Abgesehen vom gesundheitlichen Risiko, dem Jugendliche und ihre Angehörigen hierbei ausgesetzt werden, folgt diese Entscheidung auf wochenlanges Home Schooling, das für die Schüler*innen sehr unterschiedlich ausgefallen ist. Jugendliche aus ärmeren Familien, die zuhause keinen Zugang zum notwendigen Material für den Online-Unterricht haben und ihre Aufgaben nur am Handy bearbeiten können, haben nicht einmal ansatzweise das Niveau an Prüfungsvorbereitung erreichen können wie ein*e Schüler*in aus der Mittelschicht, der*die zuhause Zugang zu Laptops und eventuell auch elterlicher Unterstützung hat und im schlimmsten Fall eben Nachhilfeunterricht bekommt. Unter diesen Bedingungen sollen in den kommenden Wochen und Monaten die Abschlussprüfungen geschrieben werden.
Widerstand lohnt sich
In Irland befand sich die Schüler*innenschaft in einer ähnlichen Situation. Nach Wochen der Unsicherheit in der Isolation kündigte die irische Regierung an, dass die Leaving Certificate genannten Prüfungen wie geplant stattfinden würden. Das irische Leaving Certificate ist das Abschlusszeugnis, dass den Schüler*innen die Universitätsreife anerkennt, und ist mit dem deutschen Abitur vergleichbar.
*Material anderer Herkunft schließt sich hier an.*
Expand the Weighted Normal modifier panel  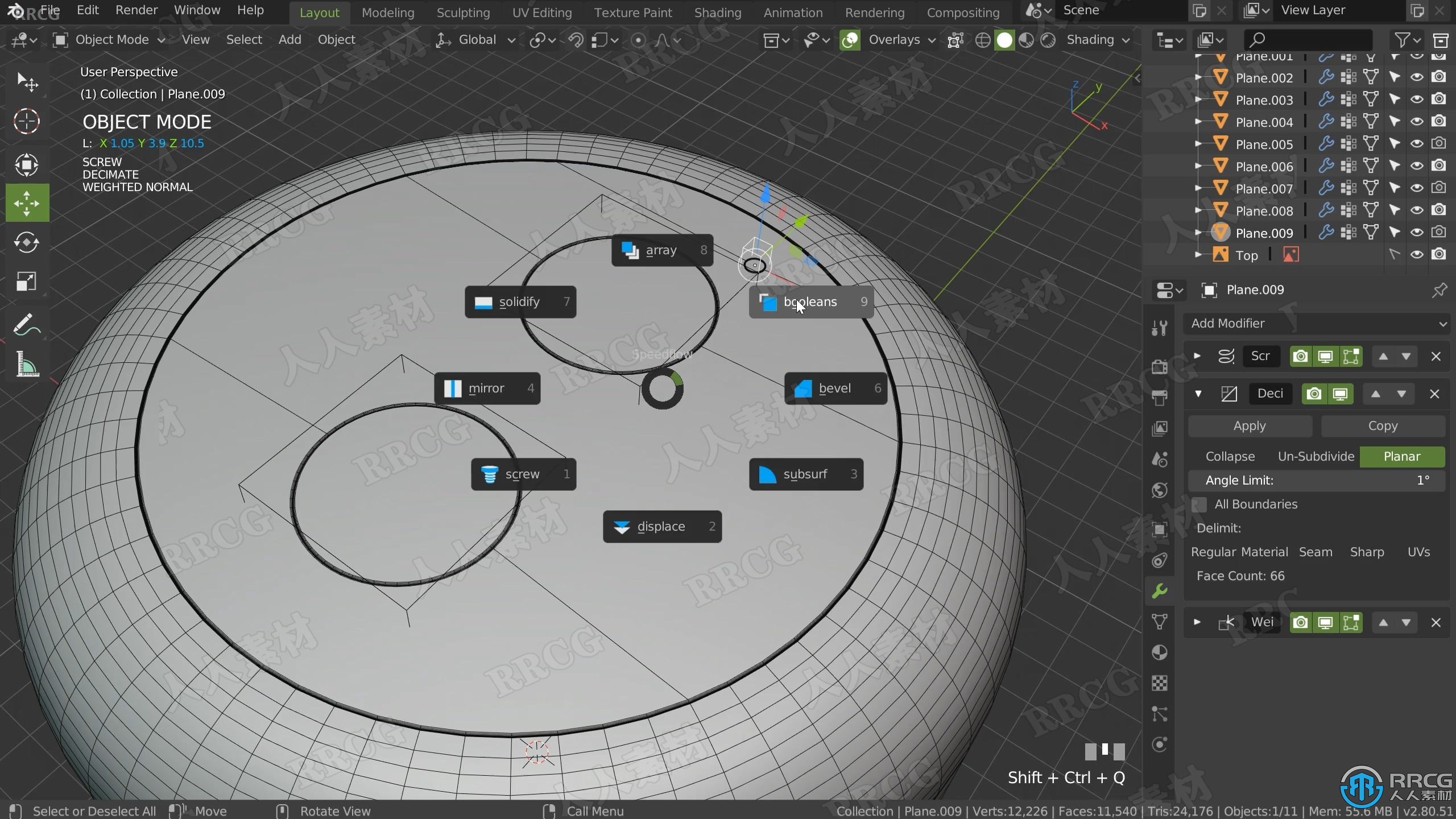coord(1196,621)
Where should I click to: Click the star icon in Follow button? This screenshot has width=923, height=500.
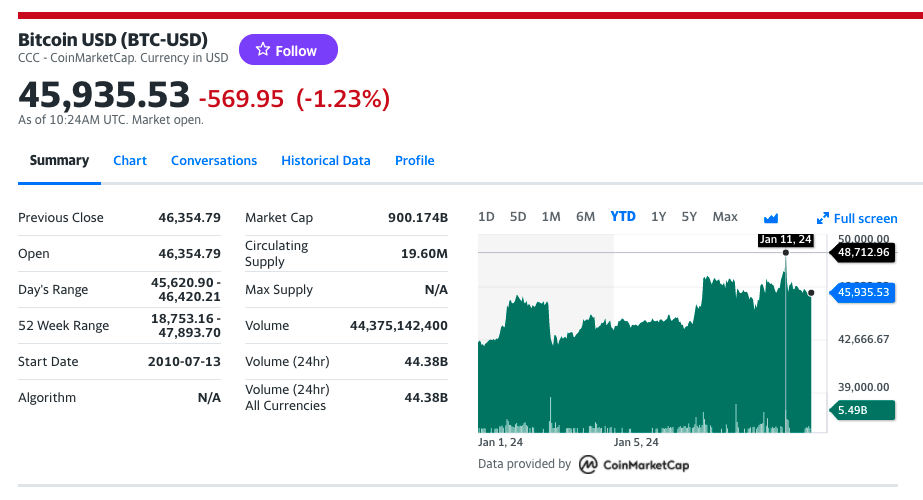(263, 50)
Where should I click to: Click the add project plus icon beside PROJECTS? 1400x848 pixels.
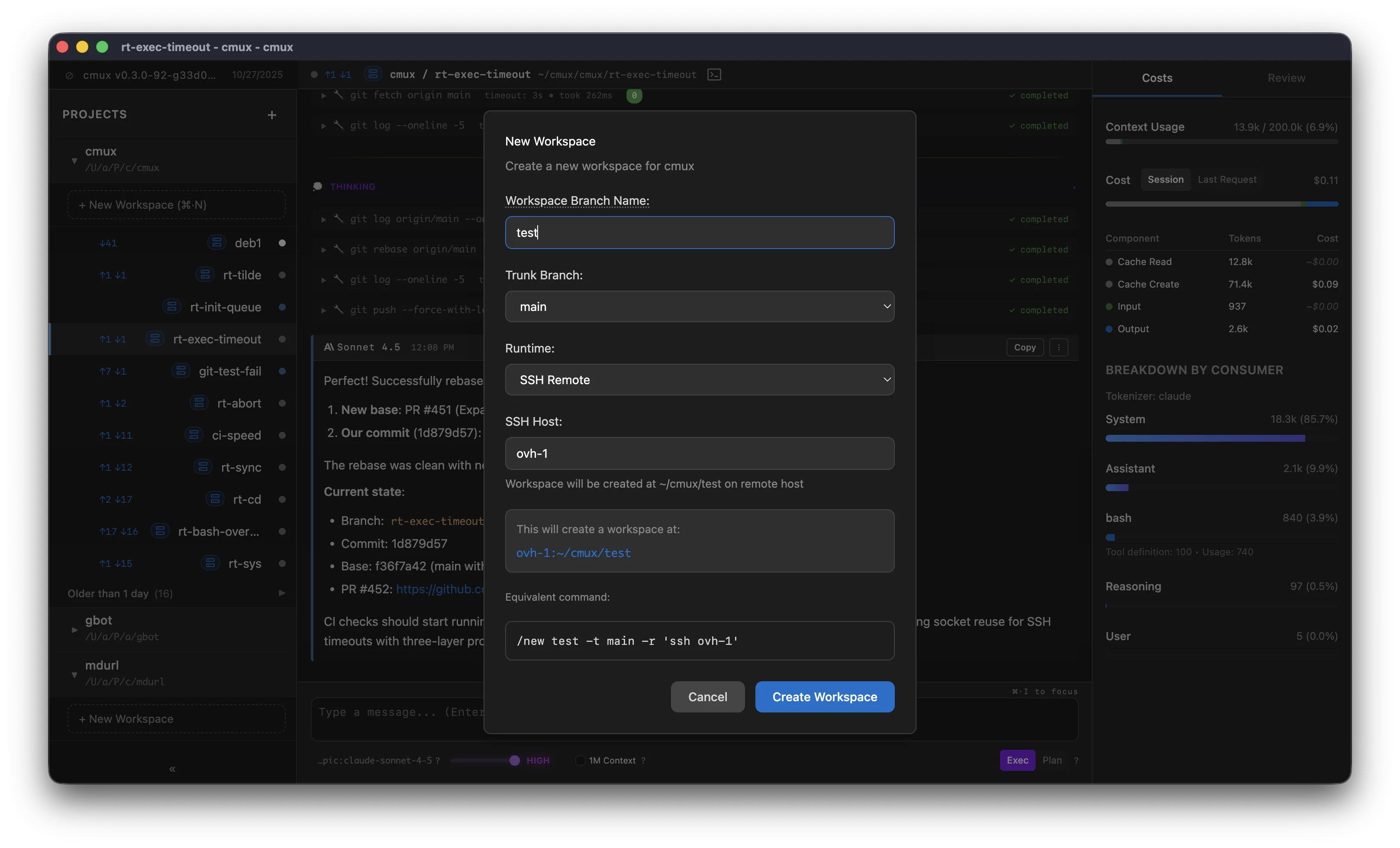pyautogui.click(x=272, y=114)
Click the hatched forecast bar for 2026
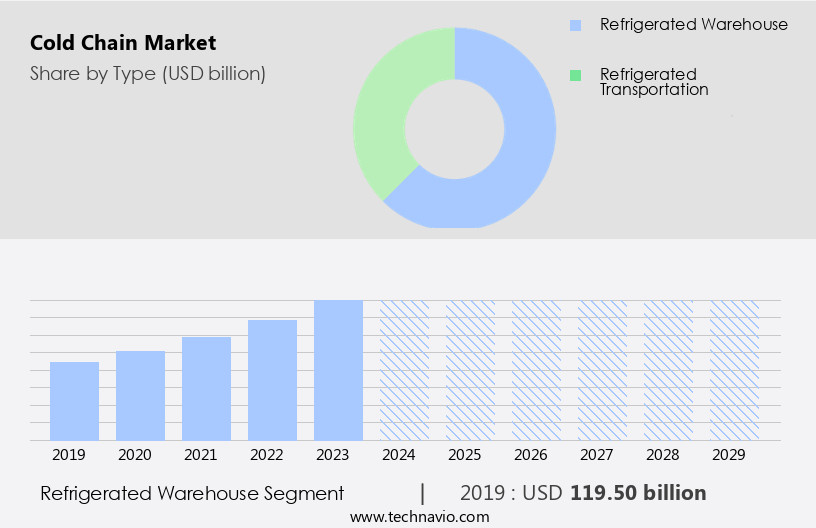The width and height of the screenshot is (816, 528). tap(536, 370)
Aber dann wurden die Prüfungen doch abgesagt. Offiziell weil die Planung nicht ganz mit den Sicherheitsvorschriften übereinstimmte. Im Hintergrund allerdings spielte sich noch sehr viel mehr ab: Die Eltern und Schüler*innen lehnten sich von Anfang an gegen die Entscheidung der Regierung auf, und in einer Umfrage sprachen sich 79 % der befragten 25.000 irischen Schüler*innen gegen das Stattfinden der Prüfungen aus.
Auf dieser Basis breiter Massenunzufriedenheit organisierten die Socialist Students gemeinsam mit Mick Barry, Parlamentsabgeordneter unserer Schwesterorganisation in Irland, der Socialist Party, eine „Online Protest Rally“, an der 2500 Schüler*innen teilnahmen. 1500 von ihnen erklärten sich bereit, an einer Onlinekampagne teilzunehmen, um weiterhin den Druck auf die Regierung zu verstärken. Infolge dieser ersten Onlineaktion der Kampagne fanden sich #canceltheleavingcert und #cancelthelc mehrere Stunden unter den Top-Hashtags auf Twitter. Einen Tag darauf wurden die Prüfungen offiziell abgesagt.
Der Unterschied zwischen Irland und Deutschland ist hier, dass die irischen Schüler*innen mit der Socialist Party die Durchführung der Abschlussprüfungen bekämpft haben. In Deutschland muss ein ähnlicher Kampf geführt werden, es braucht Petitionen, das Einschreiten von Schüler*innenvertretungen, Organisation der Elternschaft, Aktivitäten der Lehrer*innen und ihrer Gewerkschaft GEW, breite Vernetzung unter Abschlussschüler*innen. Als SAV unterstützen wir diesen Kampf und fordern, dass die Abschlussprüfungen abgesagt und die Abschlüsse ohne diese anerkannt werden.